Second, Fennell’s addiction to including “big twists” in her films sabotages any potential class commentary Saltburn could offer. Halfway through the movie, it’s revealed to both Felix and the audience that Oliver lied about being poor to get Felix’s attention. Oliver is, in fact, from a nice, middle class family. Felix is repulsed by Oliver’s lie, which prompts Oliver to kill Felix at Oliver’s birthday bacchanal.
Fennell fucks up the entire movie with this twist. By withholding Oliver’s lie from the viewer until this moment, the viewer, like Felix, feels tricked by Oliver. The viewer, who believes they’ve been following Oliver’s perspective for the entire film, is abruptly alienated from him. There’s no heart to the movie, no one the viewer is rooting for. After this twist, I found myself empathizing with Felix, the aristocrat, which is an incoherent development for a movie that masquerades as an “eat the rich” satire.
Oliver proceeds to kill off Felix’s entire family, and ends up inheriting Saltburn. A flashback sequence near the end of the film reveals that this was Oliver’s plan since the moment he started at Oxford. I’m sorry, huh? This twist makes no sense. Was Oliver always planning to kill off Felix? If so, why was Oliver so broken up about his death? We’re meant to believe Oliver showed up at Oxford cosplaying as a poor student to inherit an estate he didn’t know existed? Emerald, I’m tired.
After the “big reveal,” the whole second act of the movie didn’t work for me. I didn’t care about Oliver or the residents of Saltburn, so I didn’t care who lived or died. Oliver can kill whoever he wants, it’s none of my business. I’m not going to root for this middle class pathological liar to inherit an estate when he could be sitting in his parents’ nice semi-detached and eating mince pies.

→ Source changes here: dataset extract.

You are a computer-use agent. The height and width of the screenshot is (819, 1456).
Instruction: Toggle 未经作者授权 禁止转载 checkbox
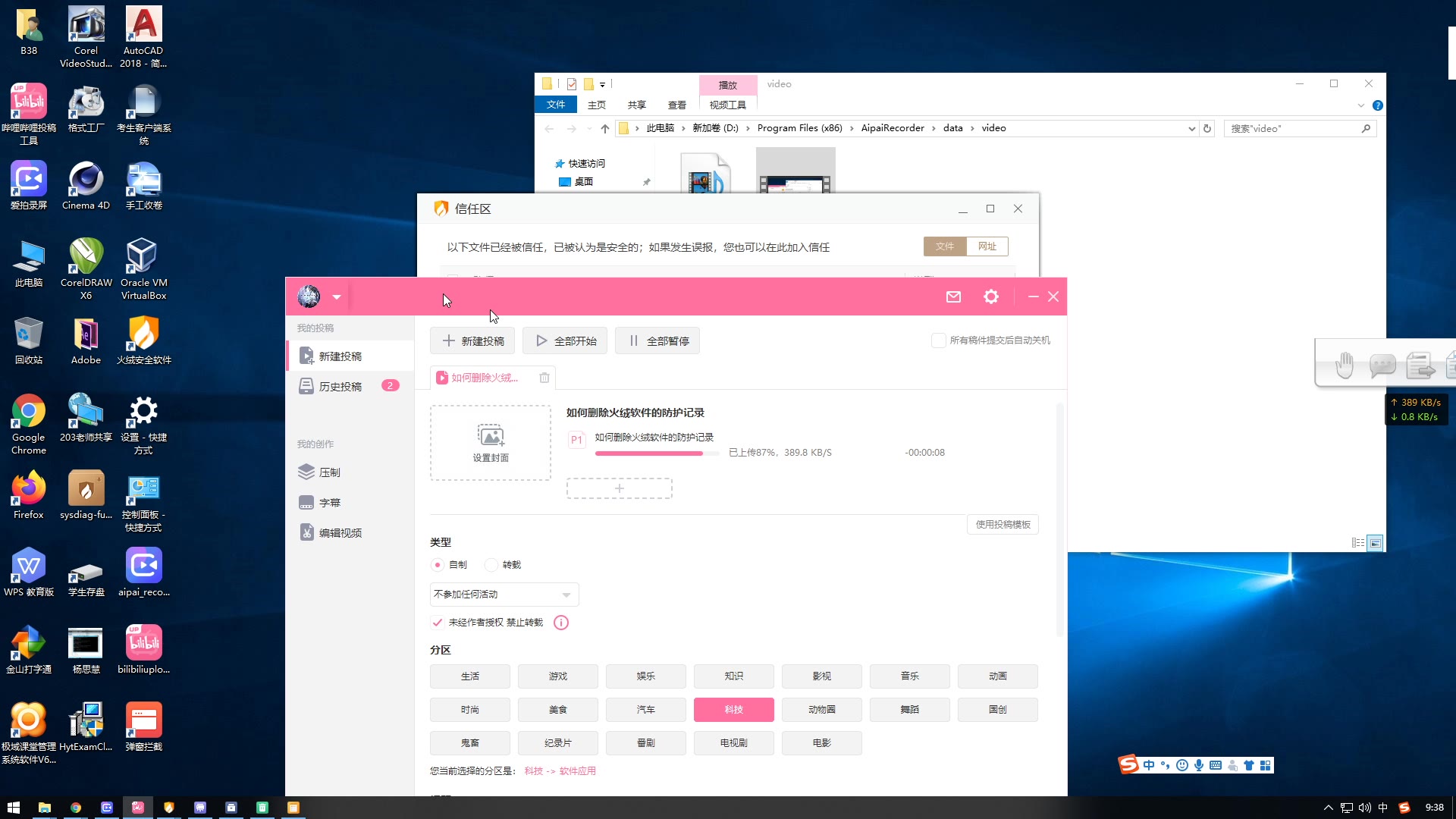[437, 621]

Contrast this choice to withhold key information about the main character with The Talented Mr. Ripley. The Talented Mr. Ripley is filmed entirely from Tom Ripley’s perspective. The viewer knows everything about Tom Ripley, and follows his crimes in real time. The tension isn’t generated from artificially withholding information from the viewer, but rather from wondering whether Ripley will get away with is crimes. Because you always occupy Ripley’s perspective, it’s immensely satisfying to watch Ripley get away with his crimes. In contrast, there’s no organic narrative tension in Saltburn. The tension is entirely manufactured by the filmmaker, leaving the viewer unable to really invest in Oliver’s killing spree. With no emotional investment in Oliver, the second half of the movie feels like a soulless exercise in hitting plot beats.
I cannot get over how bad this movie is on every level except, if I’m feeling generous, a technical one. There’s a decent tracking shot at the end that follows Barry Keoghan dancing naked through Saltburn while “Murder on the Dancefloor” plays. I would maybe like this movie if it was just that scene. I want Saltburn (Director’s Cut) (2 Minute Version).
Things I Learned While Writing This Newsletter
Jacob Elordi was interviewed by Jimmy Kimmel in the lead-up to the release of Priscilla. Jimmy Kimmel asks Jacob Elordi how tall he is, and Jacob Elordi says “6’5.” the audience immediately starts cheering. Jacob Elordi literally says nothing other than his height, and the audience is hooting and hollering. This is so cursed.
Emerald Fennell’s dad has a blue link on Wikipedia. Should nepo babies be fined when they pretend that their movie will be an “eat the rich” satire?
I will literally never forgive the studios for delaying this movie due to the WGA strike.